O resultado das eleições americanas é incerto, assim como
o futuro da democracia do país, caso Donald Trump vença
A democracia americana foi durante muito tempo um modelo de
solidez. Não é mais. As regras da economia americana sempre foram vistas como
símbolo liberal. Não são mais. O país sempre cultuou o “sonho americano”, um
lugar onde um imigrante, um pobre, poderia construir, com seu trabalho, a
prosperidade. Não é mais bem assim. Está às portas da Casa Branca um homem que
não reconheceu a derrota eleitoral, mandou seus seguidores invadirem o
Congresso, promete fechar a economia, se faz acompanhar de um empresário que
distribui dinheiro a eleitores, ameaça cassar concessões de televisão e promete
deportação em massa de imigrantes. Esse pesadelo pode se tornar realidade a
partir de terça-feira.
As regras eleitorais pensadas pelos pais
fundadores sempre foram confusas, dando mais poder ao voto indireto, mas
serviam para evitar aventureiros. Isso acabou em 2016. Donald Trump capturou
o Partido Republicano e, mesmo depois da invasão do Capitólio, ele mostrou que
era dono do partido e eliminou os adversários.
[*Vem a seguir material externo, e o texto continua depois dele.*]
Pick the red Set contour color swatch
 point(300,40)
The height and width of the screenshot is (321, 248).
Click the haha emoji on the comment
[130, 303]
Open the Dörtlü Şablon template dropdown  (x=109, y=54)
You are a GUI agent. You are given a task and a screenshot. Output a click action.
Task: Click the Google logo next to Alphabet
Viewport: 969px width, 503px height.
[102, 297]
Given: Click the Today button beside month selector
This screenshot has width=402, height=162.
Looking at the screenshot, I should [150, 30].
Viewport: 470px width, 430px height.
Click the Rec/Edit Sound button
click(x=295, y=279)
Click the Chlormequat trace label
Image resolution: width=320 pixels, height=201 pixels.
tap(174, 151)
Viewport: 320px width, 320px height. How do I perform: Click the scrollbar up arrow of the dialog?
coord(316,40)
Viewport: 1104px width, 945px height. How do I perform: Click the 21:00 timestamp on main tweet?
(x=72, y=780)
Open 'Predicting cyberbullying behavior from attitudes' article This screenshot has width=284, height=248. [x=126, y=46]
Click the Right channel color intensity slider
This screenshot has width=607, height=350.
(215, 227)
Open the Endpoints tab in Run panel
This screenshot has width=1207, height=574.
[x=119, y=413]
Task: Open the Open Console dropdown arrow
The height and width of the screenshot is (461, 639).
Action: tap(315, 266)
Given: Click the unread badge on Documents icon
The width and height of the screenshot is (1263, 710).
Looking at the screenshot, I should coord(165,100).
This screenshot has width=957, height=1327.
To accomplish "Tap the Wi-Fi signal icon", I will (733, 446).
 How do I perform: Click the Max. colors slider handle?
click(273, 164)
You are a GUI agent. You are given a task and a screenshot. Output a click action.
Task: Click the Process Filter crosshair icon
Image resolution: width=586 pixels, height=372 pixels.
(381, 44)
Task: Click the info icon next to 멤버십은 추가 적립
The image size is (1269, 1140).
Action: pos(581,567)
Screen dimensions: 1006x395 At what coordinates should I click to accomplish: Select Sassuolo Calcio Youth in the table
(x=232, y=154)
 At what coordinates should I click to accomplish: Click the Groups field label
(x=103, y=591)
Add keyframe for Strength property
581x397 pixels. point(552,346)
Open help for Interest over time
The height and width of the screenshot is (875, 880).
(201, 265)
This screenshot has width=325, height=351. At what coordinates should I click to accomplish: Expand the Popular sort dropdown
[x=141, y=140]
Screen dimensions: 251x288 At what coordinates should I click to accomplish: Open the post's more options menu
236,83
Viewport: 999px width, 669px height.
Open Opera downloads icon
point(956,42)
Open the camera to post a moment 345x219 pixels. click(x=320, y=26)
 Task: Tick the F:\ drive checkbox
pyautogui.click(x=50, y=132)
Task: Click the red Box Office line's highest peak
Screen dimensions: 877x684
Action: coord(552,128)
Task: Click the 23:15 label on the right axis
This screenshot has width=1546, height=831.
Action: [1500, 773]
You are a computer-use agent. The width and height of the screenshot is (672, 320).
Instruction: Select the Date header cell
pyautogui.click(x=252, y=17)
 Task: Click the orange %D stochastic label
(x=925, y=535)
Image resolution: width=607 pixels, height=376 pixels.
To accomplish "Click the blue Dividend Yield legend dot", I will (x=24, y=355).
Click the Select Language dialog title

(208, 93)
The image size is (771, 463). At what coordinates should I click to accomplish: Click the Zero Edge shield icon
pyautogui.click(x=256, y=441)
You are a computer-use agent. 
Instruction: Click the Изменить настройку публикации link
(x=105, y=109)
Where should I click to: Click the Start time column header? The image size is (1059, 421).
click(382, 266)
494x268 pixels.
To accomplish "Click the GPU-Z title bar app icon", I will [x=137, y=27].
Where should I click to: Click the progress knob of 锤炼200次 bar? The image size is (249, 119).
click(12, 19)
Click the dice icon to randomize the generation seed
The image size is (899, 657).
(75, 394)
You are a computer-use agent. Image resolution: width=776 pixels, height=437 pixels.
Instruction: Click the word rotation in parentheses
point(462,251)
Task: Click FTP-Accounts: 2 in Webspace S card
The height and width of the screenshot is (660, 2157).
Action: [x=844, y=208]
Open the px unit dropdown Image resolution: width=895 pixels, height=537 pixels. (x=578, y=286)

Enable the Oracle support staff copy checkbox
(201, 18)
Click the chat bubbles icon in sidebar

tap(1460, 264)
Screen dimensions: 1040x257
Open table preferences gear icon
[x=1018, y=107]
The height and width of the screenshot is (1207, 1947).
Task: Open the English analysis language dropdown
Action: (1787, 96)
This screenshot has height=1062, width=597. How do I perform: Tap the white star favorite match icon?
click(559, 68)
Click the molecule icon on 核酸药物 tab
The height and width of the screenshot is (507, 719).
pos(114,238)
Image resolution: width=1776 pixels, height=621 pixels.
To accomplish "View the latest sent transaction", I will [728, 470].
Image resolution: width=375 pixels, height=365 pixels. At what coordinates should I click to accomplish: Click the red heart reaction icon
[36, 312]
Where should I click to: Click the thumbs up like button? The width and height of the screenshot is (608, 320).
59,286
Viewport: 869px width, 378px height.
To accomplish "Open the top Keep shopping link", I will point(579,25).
Segundo o The New York Times, há
mais probabilidade de Trump, se eleito, ter também o controle das duas Casas do
Congresso, do que Kamala
Harris realizar o mesmo feito.
É cada vez menos verdade o exemplo que em parte sustentou a
tese que ganhou o Nobel de Economia este ano. A teoria que premiou Daron
Acemoglu, James Robinson e Simon Johnson é poderosa e mostra a virtude da
democracia e das regras estáveis de mercado. O problema foi o que houve com os
casos apresentados como virtuosos. O livro “Por que as nações fracassam”, de
Acemoglu e Robinson, que popularizou a tese, começa comparando Nogales, no
estado mexicano de Sonora, e Nogales no Arizona. Uma mesma cidade, dividida ao
meio. Uma próspera, outra subdesenvolvida. A explicação da diferença estaria
nas instituições.
No setor privado, o mesmo contraste. De um lado Bill Gates,
da Microsoft, que enfrentou a Comissão Federal de Comércio por estar abusando
do poder de monopólio do sistema operacional dos PCs e teve que fechar um
acordo com o Departamento de Justiça, em 2001 que, segundo os autores, “cortou
suas asas”. De outro, Carlos Slim, que fez sua fortuna por relações promíscuas
com o Estado mexicano. “Slim conquistou fortuna em grande parte por suas
conexões políticas”, escreveram Acemoglu e Robinson. “As instituições
econômicas que fizeram de Carlos Slim quem ele é são muito diferentes das
instituições dos Estados Unidos.” O que dizer agora diante dos absurdos feitos
nessa campanha por Elon Musk, empresário com contratos bilionários com o
governo? O próprio Trump ameaça favorecer ou discriminar empresas por critérios
ideológicos.
“A democracia americana está sob ataque” disse, num programa
que fiz na GloboNews, o cientista politico Paulo Velasco, do Instituto de
Estudos Sociais e Políticos da UERJ. Ele tem esperanças de que a democracia
americana resista, porque tem lastro histórico. Mas Velasco mesmo lembra os
pontos de fragilidade como a maioria conservadora na Suprema Corte ameaçando
liberdades históricas. O economista Márcio Garcia, da PUC do Rio, disse que os
americanos sempre confiaram no arcabouço institucional deles, nos freios e
contrapesos.
— Mas agora se vê Trump tensionando isso ao máximo. Essa
relação com Musk, dependendo de como vier a se desenvolver num eventual governo
Trump, seria a melhor prova disso. O que eles estão fazendo, de distribuir
dinheiro, faz a gente entrar num território desconhecido. Espero que os freios
e contrapesos funcionem - diz Márcio.
E a economia pode ajudar a candidata democrata Kamala
Harris? A economia está crescendo, com desemprego baixo, inflação e juros em
queda. Mas Márcio Garcia diz que, como os preços haviam subido muito, a
sensação de “carestia” permanece. A revista The Economist informou que seu
modelo de previsão identificou alguns indicadores que podem contribuir para
Kamala. “Renda real, consumo real, desemprego, inflação e sentimento do
consumidor. Os dados recentes todos são positivos para Harris.”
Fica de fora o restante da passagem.